[Element and text position data]
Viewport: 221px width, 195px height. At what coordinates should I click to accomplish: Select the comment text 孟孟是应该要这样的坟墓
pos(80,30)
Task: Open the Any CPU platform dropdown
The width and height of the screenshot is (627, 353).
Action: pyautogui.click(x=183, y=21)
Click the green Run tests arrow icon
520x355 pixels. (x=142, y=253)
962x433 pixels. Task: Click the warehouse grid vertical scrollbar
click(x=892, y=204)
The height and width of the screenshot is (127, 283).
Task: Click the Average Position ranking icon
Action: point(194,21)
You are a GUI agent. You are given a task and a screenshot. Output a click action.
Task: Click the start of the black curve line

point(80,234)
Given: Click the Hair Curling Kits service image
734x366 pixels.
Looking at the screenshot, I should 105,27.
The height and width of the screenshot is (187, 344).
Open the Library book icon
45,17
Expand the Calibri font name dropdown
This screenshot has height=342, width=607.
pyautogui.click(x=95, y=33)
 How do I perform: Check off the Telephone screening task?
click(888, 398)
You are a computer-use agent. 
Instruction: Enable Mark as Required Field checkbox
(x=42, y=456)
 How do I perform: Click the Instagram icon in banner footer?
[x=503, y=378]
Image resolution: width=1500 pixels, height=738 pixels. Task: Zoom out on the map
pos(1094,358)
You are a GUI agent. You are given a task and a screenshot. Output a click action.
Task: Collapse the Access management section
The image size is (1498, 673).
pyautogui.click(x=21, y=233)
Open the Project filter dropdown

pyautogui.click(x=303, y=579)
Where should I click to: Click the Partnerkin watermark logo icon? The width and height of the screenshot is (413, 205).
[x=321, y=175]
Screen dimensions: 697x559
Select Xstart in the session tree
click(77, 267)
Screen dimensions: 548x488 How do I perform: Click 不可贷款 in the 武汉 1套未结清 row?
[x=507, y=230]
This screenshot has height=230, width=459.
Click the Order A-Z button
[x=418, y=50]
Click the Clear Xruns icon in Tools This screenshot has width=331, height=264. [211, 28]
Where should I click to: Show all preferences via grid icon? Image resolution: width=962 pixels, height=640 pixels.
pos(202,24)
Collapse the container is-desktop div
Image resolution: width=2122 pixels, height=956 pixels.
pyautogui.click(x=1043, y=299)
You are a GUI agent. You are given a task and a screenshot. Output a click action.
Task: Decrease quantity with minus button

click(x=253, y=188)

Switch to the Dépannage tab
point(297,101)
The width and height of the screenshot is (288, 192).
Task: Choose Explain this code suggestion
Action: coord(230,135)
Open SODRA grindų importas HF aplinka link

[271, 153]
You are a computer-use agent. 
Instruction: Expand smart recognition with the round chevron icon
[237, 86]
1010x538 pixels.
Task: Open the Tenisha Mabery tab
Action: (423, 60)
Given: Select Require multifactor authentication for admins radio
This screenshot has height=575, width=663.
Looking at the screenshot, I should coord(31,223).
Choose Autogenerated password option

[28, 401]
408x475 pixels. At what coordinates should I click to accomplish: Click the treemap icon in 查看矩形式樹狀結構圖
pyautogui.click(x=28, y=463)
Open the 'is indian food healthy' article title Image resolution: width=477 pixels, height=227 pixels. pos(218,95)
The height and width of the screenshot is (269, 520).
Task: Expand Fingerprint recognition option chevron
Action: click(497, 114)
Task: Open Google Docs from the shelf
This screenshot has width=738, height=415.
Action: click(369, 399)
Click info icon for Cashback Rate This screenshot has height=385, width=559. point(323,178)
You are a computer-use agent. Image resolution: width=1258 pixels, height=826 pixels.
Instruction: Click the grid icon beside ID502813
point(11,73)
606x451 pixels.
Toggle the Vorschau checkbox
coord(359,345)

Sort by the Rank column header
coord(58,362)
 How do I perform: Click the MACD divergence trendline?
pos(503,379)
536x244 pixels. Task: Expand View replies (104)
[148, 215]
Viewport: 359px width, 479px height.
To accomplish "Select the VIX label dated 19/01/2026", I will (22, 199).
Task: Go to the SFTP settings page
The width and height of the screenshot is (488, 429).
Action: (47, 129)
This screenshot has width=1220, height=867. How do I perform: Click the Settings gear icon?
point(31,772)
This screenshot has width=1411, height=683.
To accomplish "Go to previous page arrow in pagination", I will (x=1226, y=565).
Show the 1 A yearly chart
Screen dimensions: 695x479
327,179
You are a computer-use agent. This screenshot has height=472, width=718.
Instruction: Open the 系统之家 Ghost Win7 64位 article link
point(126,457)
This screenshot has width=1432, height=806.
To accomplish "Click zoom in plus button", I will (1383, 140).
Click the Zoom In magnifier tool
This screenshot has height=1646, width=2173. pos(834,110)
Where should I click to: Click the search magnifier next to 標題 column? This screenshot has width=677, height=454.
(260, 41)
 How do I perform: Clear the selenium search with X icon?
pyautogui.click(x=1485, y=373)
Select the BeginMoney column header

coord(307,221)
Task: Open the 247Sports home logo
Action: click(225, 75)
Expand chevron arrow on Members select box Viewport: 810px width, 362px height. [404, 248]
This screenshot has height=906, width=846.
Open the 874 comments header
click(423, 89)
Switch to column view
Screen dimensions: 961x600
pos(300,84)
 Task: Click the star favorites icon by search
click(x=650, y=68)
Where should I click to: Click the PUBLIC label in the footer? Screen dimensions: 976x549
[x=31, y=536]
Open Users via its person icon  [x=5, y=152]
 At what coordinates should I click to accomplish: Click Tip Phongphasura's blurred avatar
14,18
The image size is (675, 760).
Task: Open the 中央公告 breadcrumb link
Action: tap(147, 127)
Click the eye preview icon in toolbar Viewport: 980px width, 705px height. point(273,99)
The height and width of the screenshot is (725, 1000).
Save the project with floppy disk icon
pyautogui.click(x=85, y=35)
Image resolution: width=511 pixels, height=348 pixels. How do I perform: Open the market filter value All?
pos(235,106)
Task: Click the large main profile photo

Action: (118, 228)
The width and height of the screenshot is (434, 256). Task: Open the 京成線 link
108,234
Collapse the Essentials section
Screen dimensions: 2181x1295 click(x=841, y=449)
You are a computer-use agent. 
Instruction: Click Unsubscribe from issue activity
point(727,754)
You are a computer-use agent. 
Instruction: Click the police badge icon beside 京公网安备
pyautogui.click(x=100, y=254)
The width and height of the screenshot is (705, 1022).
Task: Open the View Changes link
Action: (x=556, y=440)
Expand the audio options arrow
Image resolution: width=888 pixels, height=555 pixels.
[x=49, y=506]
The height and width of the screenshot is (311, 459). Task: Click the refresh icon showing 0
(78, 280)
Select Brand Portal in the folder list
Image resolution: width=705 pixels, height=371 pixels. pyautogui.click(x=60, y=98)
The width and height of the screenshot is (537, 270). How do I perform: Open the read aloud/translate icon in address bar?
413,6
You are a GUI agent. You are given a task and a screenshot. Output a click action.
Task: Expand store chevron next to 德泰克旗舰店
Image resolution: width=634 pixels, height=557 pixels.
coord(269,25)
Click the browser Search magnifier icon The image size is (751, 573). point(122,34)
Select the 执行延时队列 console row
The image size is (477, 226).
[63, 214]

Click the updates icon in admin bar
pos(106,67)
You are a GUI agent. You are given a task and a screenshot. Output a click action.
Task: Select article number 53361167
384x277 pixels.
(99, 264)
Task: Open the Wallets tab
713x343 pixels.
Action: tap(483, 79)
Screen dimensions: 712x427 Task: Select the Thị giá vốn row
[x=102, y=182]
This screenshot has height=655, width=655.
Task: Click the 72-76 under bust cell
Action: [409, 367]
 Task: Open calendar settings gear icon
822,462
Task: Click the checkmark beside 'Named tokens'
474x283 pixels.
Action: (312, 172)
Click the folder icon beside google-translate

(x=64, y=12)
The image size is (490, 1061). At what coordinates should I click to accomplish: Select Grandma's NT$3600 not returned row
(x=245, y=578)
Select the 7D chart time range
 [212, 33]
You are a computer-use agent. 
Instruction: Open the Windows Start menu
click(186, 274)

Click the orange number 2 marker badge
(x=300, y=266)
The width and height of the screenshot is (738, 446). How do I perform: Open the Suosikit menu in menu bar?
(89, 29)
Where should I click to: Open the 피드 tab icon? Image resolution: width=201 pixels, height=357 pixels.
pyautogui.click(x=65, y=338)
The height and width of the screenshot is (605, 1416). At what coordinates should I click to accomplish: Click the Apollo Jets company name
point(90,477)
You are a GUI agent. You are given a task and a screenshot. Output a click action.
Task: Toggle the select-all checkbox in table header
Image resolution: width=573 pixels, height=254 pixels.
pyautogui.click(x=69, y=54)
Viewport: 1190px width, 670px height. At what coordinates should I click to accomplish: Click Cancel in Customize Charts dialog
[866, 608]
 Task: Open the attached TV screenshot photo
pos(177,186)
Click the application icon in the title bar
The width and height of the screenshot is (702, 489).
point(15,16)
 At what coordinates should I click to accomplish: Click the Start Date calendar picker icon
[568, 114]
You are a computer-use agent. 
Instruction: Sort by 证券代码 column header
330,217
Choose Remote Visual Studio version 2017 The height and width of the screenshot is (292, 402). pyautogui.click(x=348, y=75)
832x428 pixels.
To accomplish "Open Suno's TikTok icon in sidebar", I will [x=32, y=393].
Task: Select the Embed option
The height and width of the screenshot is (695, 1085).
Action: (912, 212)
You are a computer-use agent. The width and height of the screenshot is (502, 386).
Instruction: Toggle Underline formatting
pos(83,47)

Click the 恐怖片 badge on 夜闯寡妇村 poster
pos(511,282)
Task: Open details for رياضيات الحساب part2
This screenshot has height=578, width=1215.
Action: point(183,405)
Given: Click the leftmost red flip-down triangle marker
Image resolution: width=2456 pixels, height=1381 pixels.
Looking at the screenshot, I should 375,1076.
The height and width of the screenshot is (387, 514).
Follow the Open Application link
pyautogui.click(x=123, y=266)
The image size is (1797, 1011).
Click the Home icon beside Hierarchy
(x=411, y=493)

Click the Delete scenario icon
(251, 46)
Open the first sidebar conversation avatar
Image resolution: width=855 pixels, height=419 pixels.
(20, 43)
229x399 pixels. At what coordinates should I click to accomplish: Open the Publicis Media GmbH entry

— Task description —
Render the items from the first line through the line containing "pyautogui.click(x=1043, y=299)", inclusive, as a Markdown table with a Row column holding the row number and a Text column holding the line. Leave out blank lines.

— Full output —
| Row | Text |
|---|---|
| 1 | Viewport: 221px width, 195px height. At what coordinates should I click to accomplish: Select the comment text 孟孟是应该要这样的坟墓 |
| 2 | pos(80,30) |
| 3 | Task: Open the Any CPU platform dropdown |
| 4 | The width and height of the screenshot is (627, 353). |
| 5 | Action: pyautogui.click(x=183, y=21) |
| 6 | Click the green Run tests arrow icon |
| 7 | 520x355 pixels. (x=142, y=253) |
| 8 | 962x433 pixels. Task: Click the warehouse grid vertical scrollbar |
| 9 | click(x=892, y=204) |
| 10 | The height and width of the screenshot is (127, 283). |
| 11 | Task: Click the Average Position ranking icon |
| 12 | Action: point(194,21) |
| 13 | You are a GUI agent. You are given a task and a screenshot. Output a click action. |
| 14 | Task: Click the start of the black curve line |
| 15 | point(80,234) |
| 16 | Given: Click the Hair Curling Kits service image |
| 17 | 734x366 pixels. |
| 18 | Looking at the screenshot, I should 105,27. |
| 19 | The height and width of the screenshot is (187, 344). |
| 20 | Open the Library book icon |
| 21 | 45,17 |
| 22 | Expand the Calibri font name dropdown |
| 23 | This screenshot has height=342, width=607. |
| 24 | pyautogui.click(x=95, y=33) |
| 25 |  How do I perform: Check off the Telephone screening task? |
| 26 | click(888, 398) |
| 27 | You are a computer-use agent.  |
| 28 | Instruction: Enable Mark as Required Field checkbox |
| 29 | (x=42, y=456) |
| 30 |  How do I perform: Click the Instagram icon in banner footer? |
| 31 | [x=503, y=378] |
| 32 | Image resolution: width=1500 pixels, height=738 pixels. Task: Zoom out on the map |
| 33 | pos(1094,358) |
| 34 | You are a GUI agent. You are given a task and a screenshot. Output a click action. |
| 35 | Task: Collapse the Access management section |
| 36 | The image size is (1498, 673). |
| 37 | pyautogui.click(x=21, y=233) |
| 38 | Open the Project filter dropdown |
| 39 | pyautogui.click(x=303, y=579) |
| 40 | Where should I click to: Click the Partnerkin watermark logo icon? The width and height of the screenshot is (413, 205). |
| 41 | [x=321, y=175] |
| 42 | Screen dimensions: 697x559 |
| 43 | Select Xstart in the session tree |
| 44 | click(77, 267) |
| 45 | Screen dimensions: 548x488 How do I perform: Click 不可贷款 in the 武汉 1套未结清 row? |
| 46 | [x=507, y=230] |
| 47 | This screenshot has height=230, width=459. |
| 48 | Click the Order A-Z button |
| 49 | [x=418, y=50] |
| 50 | Click the Clear Xruns icon in Tools This screenshot has width=331, height=264. [211, 28] |
| 51 | Where should I click to: Show all preferences via grid icon? Image resolution: width=962 pixels, height=640 pixels. |
| 52 | pos(202,24) |
| 53 | Collapse the container is-desktop div |
| 54 | Image resolution: width=2122 pixels, height=956 pixels. |
| 55 | pyautogui.click(x=1043, y=299) |